DiGiovanni is interested in pursuing the clinical implications of his work. The researchers are planning to test their decoy DNA in a human skin graft model, a project that DiGiovanni described as being "in the early planning stages." Since human skin is much thicker than mouse skin, it remains to be seen whether there are problems with the topical delivery of DNA decoys to human skin. But "if we can use the decoy topically on human skin, we would immediately start working toward a clinical trial," DiGiovanni said.

He added, "I am very interested in industrial collaborations. Any company that has inhibitors for STAT3 that I'm not aware of - and I'm sure there are plenty of them - we are open [to collaborating], because we have the models to test them." He already has been contacted by a variety of companies, though there are no formal industrial collaboration agreements yet.

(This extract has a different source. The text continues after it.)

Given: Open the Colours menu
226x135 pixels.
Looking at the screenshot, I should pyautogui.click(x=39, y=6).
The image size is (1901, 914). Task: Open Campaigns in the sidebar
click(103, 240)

Inhibiting Keratinocytes Part 2: Try Benzodiazepines

Another recent paper also reports on targeting skin cells to treat psoriasis. The compound in question is a benzodiazepine, but it binds to neither central nor peripheral benzodiazepine receptors. Instead, it appears to work by binding to mitochondria.

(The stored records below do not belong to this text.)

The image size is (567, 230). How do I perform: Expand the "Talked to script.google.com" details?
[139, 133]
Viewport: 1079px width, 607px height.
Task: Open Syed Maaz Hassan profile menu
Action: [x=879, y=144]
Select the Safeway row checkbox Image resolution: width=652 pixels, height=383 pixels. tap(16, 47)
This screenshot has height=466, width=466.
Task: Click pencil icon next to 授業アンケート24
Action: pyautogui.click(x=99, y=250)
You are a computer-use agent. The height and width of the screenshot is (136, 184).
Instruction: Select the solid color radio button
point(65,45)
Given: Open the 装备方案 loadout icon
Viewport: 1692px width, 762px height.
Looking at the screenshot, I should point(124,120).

"Think of benzodiazepine as a scaffold," said Gary Glick, professor of chemistry and biological chemistry at the University of Michigan Medical School. It's the side groups, or attachments to that scaffold, that determine binding, which is why Bz-423 has no anxiolytic properties whatsoever.

The compound was tested first against lupus; now in new studies, published in the Dec. 2, 2004, issue of the Journal of Pharmacology and Experimental Therapeutics, Glick and his colleagues reported that in cultured skin biopsies, Bz-423 preferentially targeted proliferating keratinocytes and inhibited their growth.

Glick did not want to give details about the compound's mechanism of action, citing other publications now under peer review, but he told BioWorld Today that the compound appears to have a novel and targeted mechanism to control cell growth and proliferation that could be used in a variety of ways. The compound is under commercial development by GMP Immunotherapeutics Inc. That company is a subsidiary of Fort Lauderdale, Fla.-based GMP Companies Inc., described by Glick as an "accelerator" - the company in-licenses and develops pharmaceutical and medical device technologies.